Avoid the Networking Group Bell Curve of Ineffectiveness
Remember the Bell Curve
Remember that bell curve you learned in the college statistics class you were required to take. That’s what I think of whenever I’ve joined another traditional networking group. You’re the new person in a group. It starts off a little slow, then people get to know you and you start to get some referrals. After a while everyone in the group who is going to refer you already has given you a referral and they have used up all the people they know who they think can use your product or service. Now you’re on your way down the curve and it peters down to almost nothing.
Why does this happen?
The reason this happens is because a traditional networking group is composed of a random group of non-competing professionals who are unlikely to refer you because they actually do not know people who can use your product or service. They are not in your world. They may sell B2C when you sell B2B. They may call on small companies and you call on big ones. They may call on marketing executives and you call on operations executive. If they do refer you it was just luck that they happen to know someone who they could refer to you.

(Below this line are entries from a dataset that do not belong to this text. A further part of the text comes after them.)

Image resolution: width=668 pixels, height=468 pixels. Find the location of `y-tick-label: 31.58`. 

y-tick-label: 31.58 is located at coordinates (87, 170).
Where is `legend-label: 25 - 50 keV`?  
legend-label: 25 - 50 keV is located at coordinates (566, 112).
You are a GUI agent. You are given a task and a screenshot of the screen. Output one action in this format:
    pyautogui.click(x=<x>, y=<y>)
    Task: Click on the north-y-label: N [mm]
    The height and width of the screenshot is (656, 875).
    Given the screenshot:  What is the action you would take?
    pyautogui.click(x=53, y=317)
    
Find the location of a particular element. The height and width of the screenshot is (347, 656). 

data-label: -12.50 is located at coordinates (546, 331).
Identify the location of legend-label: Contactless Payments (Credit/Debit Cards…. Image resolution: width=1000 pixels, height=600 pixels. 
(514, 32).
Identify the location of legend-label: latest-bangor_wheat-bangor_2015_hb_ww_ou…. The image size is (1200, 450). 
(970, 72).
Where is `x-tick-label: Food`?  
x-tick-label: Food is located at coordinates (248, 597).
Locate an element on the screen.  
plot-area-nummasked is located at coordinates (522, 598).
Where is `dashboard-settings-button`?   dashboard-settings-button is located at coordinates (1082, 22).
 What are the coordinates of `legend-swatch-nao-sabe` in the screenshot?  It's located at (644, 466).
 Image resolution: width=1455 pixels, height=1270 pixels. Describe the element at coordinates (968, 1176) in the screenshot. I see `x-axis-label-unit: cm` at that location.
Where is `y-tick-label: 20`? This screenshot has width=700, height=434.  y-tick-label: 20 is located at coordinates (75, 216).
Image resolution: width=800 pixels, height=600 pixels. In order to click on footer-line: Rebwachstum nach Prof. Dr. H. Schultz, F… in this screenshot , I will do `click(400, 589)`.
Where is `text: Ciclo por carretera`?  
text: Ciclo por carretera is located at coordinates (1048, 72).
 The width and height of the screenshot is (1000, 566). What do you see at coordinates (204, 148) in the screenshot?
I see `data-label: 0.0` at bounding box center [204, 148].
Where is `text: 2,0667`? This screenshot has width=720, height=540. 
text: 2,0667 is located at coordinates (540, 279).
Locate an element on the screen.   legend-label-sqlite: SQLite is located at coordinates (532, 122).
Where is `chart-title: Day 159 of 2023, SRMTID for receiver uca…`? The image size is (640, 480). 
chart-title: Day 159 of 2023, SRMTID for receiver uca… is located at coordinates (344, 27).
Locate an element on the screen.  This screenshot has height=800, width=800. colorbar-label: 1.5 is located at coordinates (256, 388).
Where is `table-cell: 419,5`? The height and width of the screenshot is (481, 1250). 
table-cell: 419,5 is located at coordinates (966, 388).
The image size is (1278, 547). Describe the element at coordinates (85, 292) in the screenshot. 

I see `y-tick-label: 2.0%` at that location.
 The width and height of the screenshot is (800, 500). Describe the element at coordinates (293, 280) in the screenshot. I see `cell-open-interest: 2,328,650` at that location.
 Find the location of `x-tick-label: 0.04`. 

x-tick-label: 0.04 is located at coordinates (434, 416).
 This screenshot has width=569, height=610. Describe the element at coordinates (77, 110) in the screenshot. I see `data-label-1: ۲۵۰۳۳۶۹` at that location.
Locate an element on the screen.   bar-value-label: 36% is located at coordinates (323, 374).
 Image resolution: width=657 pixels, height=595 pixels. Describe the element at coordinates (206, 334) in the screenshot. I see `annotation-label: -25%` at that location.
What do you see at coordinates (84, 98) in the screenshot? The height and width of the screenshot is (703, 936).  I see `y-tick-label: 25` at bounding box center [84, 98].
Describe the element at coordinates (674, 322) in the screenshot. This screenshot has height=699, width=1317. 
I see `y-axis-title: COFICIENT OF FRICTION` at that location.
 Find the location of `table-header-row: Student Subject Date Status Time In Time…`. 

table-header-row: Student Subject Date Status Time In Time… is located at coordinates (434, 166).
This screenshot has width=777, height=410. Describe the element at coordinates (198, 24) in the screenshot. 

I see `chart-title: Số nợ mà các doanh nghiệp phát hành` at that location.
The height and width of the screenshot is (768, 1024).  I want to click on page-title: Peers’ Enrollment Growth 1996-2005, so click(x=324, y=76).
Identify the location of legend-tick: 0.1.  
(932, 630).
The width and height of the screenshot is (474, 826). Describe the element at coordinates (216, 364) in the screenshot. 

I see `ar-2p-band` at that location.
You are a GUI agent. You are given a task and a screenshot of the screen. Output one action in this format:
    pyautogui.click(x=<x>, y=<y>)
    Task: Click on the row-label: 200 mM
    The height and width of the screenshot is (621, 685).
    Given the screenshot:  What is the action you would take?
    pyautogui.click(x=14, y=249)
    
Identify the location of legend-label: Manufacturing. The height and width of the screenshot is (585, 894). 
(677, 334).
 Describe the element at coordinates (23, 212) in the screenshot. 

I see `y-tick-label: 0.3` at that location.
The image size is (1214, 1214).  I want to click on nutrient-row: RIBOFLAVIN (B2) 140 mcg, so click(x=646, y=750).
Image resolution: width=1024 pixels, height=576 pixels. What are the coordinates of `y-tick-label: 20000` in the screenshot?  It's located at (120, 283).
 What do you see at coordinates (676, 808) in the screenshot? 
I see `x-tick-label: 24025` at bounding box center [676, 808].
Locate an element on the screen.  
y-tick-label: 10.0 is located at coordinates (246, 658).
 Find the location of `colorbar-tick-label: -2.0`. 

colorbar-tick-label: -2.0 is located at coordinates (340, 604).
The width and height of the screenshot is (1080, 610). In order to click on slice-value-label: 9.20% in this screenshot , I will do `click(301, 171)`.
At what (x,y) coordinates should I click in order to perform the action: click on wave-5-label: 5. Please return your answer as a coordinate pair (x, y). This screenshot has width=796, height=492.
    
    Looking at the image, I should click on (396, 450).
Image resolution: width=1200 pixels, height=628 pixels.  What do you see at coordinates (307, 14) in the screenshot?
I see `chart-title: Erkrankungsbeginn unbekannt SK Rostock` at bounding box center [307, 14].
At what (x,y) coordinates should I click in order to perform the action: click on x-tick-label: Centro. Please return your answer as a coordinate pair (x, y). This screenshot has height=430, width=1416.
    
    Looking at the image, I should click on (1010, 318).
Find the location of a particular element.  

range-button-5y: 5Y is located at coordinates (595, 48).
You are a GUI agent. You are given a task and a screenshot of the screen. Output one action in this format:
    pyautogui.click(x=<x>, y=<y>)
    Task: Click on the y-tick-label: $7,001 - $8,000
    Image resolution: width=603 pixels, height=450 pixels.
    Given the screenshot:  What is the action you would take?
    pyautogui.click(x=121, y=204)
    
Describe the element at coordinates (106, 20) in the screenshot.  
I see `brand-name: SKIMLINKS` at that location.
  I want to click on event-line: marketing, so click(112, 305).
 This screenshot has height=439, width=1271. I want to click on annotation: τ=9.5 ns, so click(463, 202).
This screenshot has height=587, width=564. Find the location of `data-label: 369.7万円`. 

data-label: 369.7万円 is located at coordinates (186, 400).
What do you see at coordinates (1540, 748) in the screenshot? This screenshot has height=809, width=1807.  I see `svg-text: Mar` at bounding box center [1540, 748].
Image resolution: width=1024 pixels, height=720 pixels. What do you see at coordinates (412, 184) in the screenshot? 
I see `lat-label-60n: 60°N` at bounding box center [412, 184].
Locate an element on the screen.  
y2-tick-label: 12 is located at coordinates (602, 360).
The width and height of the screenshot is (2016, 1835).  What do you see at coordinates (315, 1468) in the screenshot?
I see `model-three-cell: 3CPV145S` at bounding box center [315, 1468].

Take Luck out of the Equation
So how do you avoid this? Easy. You should not network with random people. You should only network with others who are in your world. These are the ones who are most likely to know the people you need to know. These are people who also sell to operations executives at large companies, just like you do. Therefore, they can introduce you to the operations executives at those large companies that you don’t already know.
There is no bell curve of ineffectiveness if you’re networking in a group of professionals who all call on the same target market. The other people in the group won’t run out of people to send you to until everyone in the group runs out of current customers of theirs that they can refer you to. And when that happens, the group can target new customers together.